Lastly, neoplasms are the largest therapeutic area in the last period from 2016–2019. In the field of cancer there has been a change in phase 3 trials due to targeted treatment and companion diagnostics. Phase 3 trials are more biomarker-driven which means that large patient groups no longer exist, and large phase 3 trials are impossible to complete. Even frequently occurring cancers are divided into many rare subtypes. This may possibly affect the outcome. Further, the results show a trend with an overall reduction in multicenter trials. However, we have not investigated the trends for all industry sponsored trials.
Conclusion
We assessed changes in recruitment performance over time in industry-sponsored phase III clinical trials and found a decline in key recruitment metrics. Recruitment duration have increased significantly during the last 12 years from an average recruitment period of 13 months in 2008–2011 to 18 months in 2016–2019. Further, the number of registered sites per clinical trial has increased by more than 30% during the last 12 years, and the number of participants enrolled has decreased significantly.

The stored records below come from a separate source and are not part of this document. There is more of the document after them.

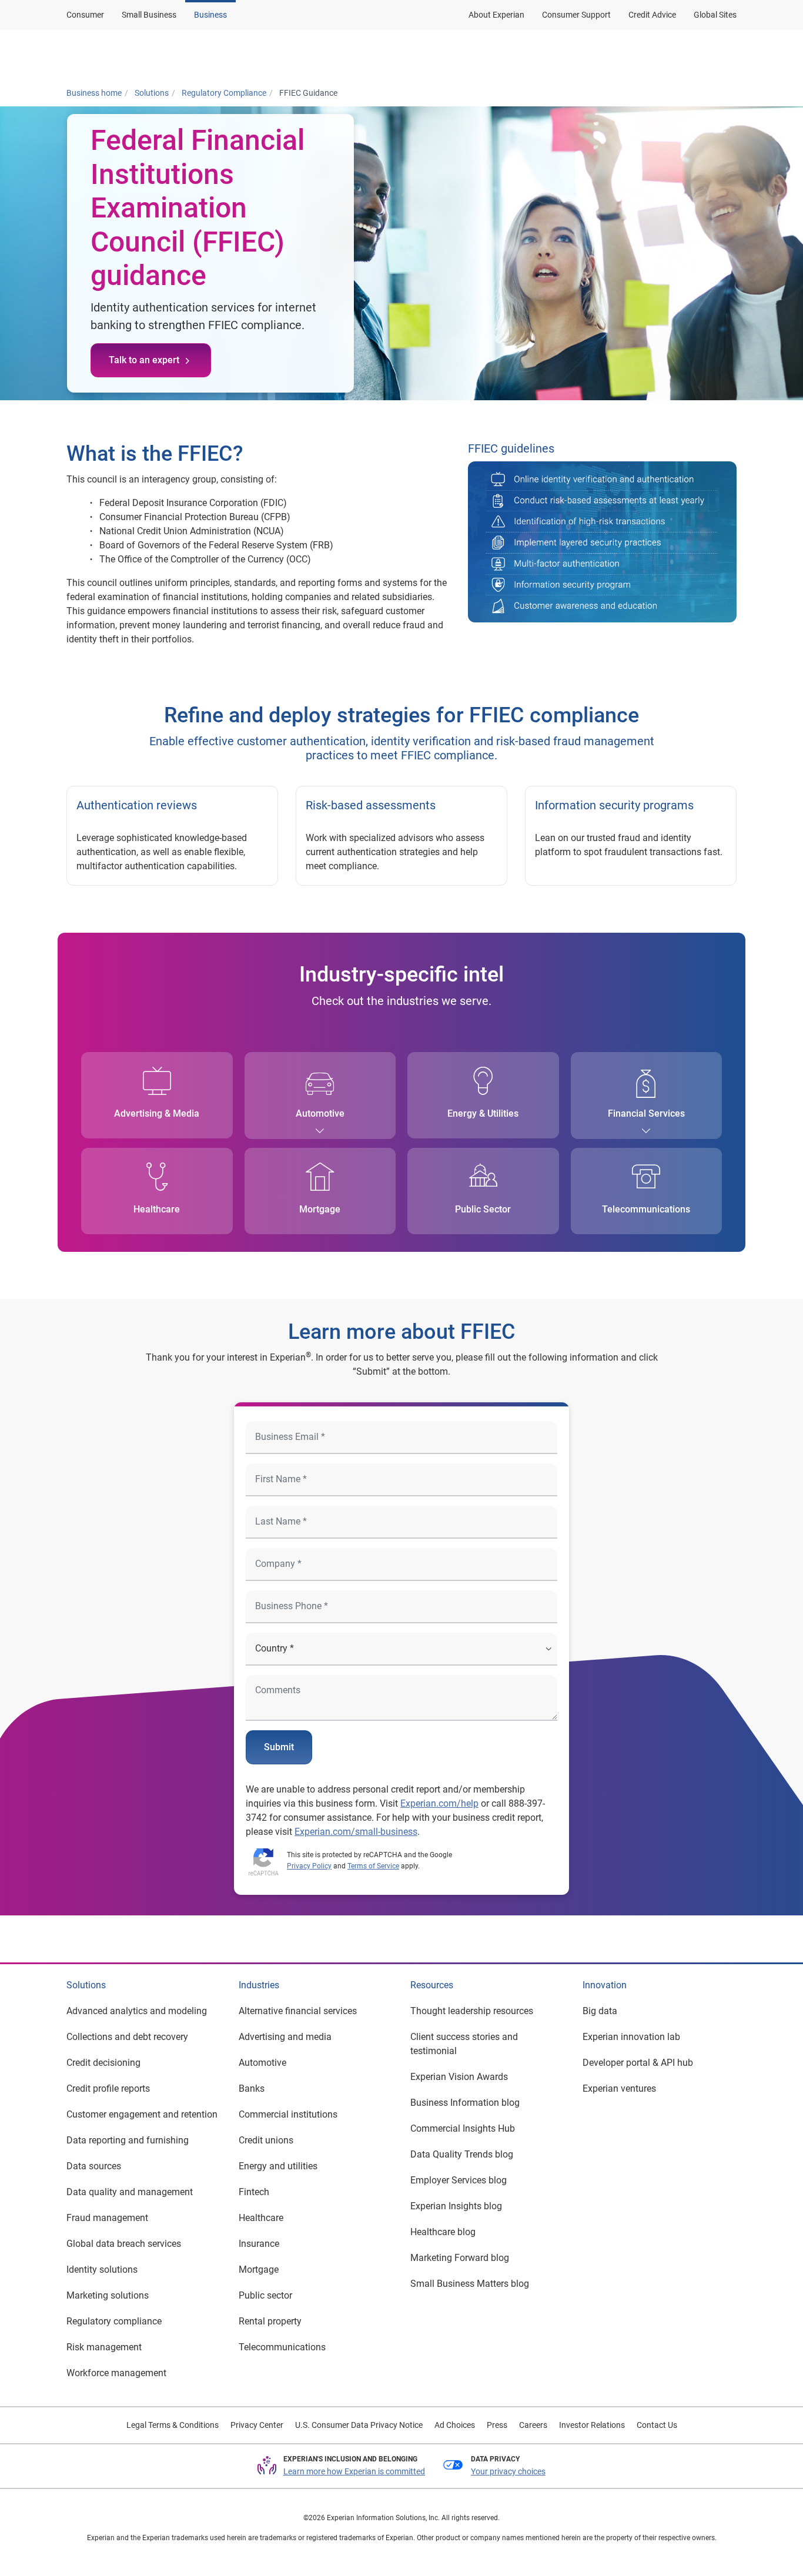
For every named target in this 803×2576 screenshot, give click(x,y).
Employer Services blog (458, 2180)
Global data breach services (123, 2243)
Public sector (265, 2295)
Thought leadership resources (471, 2010)
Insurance (259, 2243)
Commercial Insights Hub (462, 2128)
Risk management (104, 2347)
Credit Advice (652, 14)
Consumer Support (576, 14)
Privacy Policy (309, 1866)
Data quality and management (129, 2192)
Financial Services (646, 1113)
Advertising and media (285, 2036)
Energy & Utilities (482, 1113)
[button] (585, 55)
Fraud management (107, 2217)
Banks (252, 2088)
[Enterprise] (123, 54)
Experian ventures (619, 2088)
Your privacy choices (508, 2471)
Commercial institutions (288, 2114)
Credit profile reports (108, 2088)
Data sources (93, 2166)
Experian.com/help (439, 1803)
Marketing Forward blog (459, 2257)
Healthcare (156, 1209)
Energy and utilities (278, 2166)
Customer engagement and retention (142, 2114)
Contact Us (657, 2425)
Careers (533, 2425)
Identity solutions (102, 2269)
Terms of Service (373, 1866)
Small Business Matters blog (469, 2283)
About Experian (496, 14)
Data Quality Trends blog (461, 2154)
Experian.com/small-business (356, 1831)
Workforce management (116, 2373)
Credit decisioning (103, 2062)
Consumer (85, 14)
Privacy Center (256, 2425)
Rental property (270, 2321)
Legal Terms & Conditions (172, 2425)
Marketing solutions (107, 2295)
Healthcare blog (443, 2231)
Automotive (320, 1113)
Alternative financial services (298, 2010)
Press (497, 2425)
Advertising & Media (156, 1113)
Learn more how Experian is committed (354, 2471)
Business (210, 14)
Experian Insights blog (456, 2206)
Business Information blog (465, 2102)
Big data (600, 2010)
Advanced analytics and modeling (136, 2010)
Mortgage (319, 1209)
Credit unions (266, 2140)
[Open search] (725, 54)
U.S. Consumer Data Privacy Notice (359, 2425)
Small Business (149, 14)
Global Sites (715, 14)
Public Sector (483, 1209)
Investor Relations (592, 2425)
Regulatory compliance (114, 2321)
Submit (279, 1747)
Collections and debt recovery (127, 2036)
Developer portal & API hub (638, 2062)
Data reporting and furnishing (127, 2140)
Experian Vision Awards (459, 2076)
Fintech (254, 2192)
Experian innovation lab (631, 2036)
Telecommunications (646, 1209)
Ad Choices (454, 2425)
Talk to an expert (144, 360)
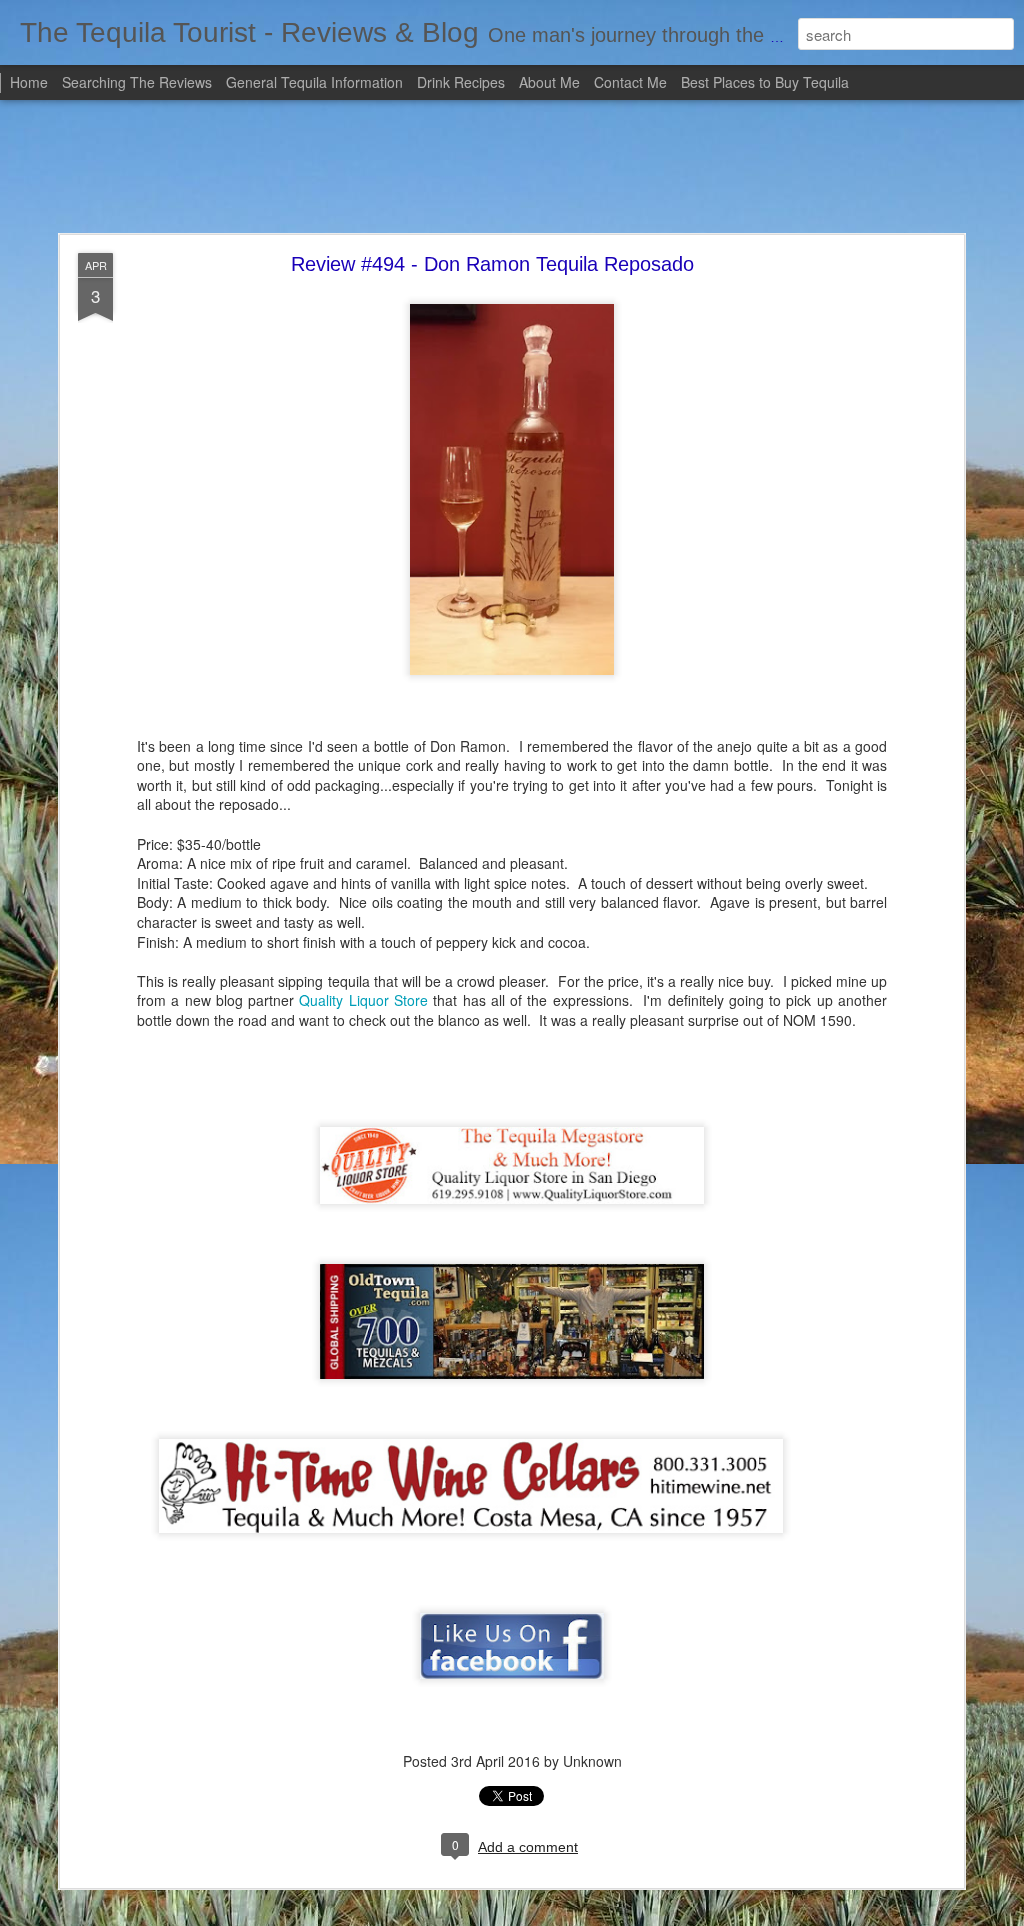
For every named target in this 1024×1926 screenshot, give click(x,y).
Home (29, 82)
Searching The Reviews (137, 82)
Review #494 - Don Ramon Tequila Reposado (492, 264)
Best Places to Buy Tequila (765, 82)
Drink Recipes (461, 82)
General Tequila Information (314, 82)
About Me (549, 82)
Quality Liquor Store (363, 1000)
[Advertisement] (512, 168)
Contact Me (630, 82)
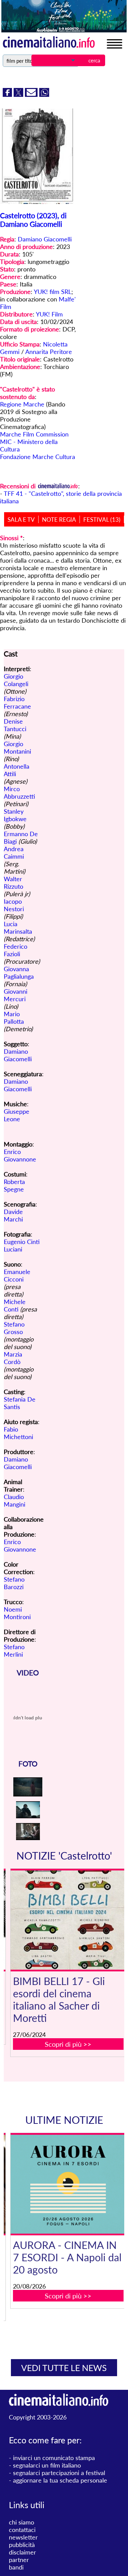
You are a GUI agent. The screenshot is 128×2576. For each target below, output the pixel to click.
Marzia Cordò (13, 1357)
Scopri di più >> (68, 2044)
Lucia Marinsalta (18, 927)
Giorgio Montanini (17, 747)
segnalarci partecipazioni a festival (59, 2472)
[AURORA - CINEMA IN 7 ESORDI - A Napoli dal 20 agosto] (68, 2184)
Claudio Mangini (14, 1500)
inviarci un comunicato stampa (54, 2457)
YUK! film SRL (52, 291)
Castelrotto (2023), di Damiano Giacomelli (33, 219)
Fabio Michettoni (18, 1432)
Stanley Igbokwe (15, 815)
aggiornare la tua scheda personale (60, 2480)
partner (19, 2559)
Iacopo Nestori (14, 905)
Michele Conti (15, 1305)
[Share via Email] (32, 94)
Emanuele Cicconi (17, 1275)
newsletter (23, 2537)
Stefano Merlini (14, 1650)
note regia (59, 519)
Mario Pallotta (14, 1017)
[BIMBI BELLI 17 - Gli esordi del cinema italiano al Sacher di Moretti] (68, 1920)
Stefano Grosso (14, 1327)
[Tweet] (19, 94)
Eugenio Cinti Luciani (22, 1245)
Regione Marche (22, 404)
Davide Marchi (13, 1215)
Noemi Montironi (17, 1612)
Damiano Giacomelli (45, 239)
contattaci (22, 2529)
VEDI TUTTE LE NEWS (64, 2368)
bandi (16, 2567)
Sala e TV (21, 519)
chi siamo (21, 2522)
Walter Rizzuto (13, 882)
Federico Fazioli (15, 950)
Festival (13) (101, 519)
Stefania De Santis (19, 1402)
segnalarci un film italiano (47, 2465)
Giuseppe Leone (16, 1115)
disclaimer (22, 2552)
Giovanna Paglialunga (19, 972)
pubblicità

Clinical trials have become larger measured on the number of sites registered per clinical trials, and recruitment for clinical trials takes more time and less participants are enrolled, indicating that recruitment for phase III clinical trials is less effective today compared to 12 years ago.
For future research, more and deeper knowledge of which factors are strongly associated with unsuccessful recruitment is essential to identify suitable strategies to improve recruitment.
Data Availability
All data are available. The link to all raw data is https://aact.ctti-clinicaltrials.org/connect.
Funding Statement
The authors received no specific funding for this work.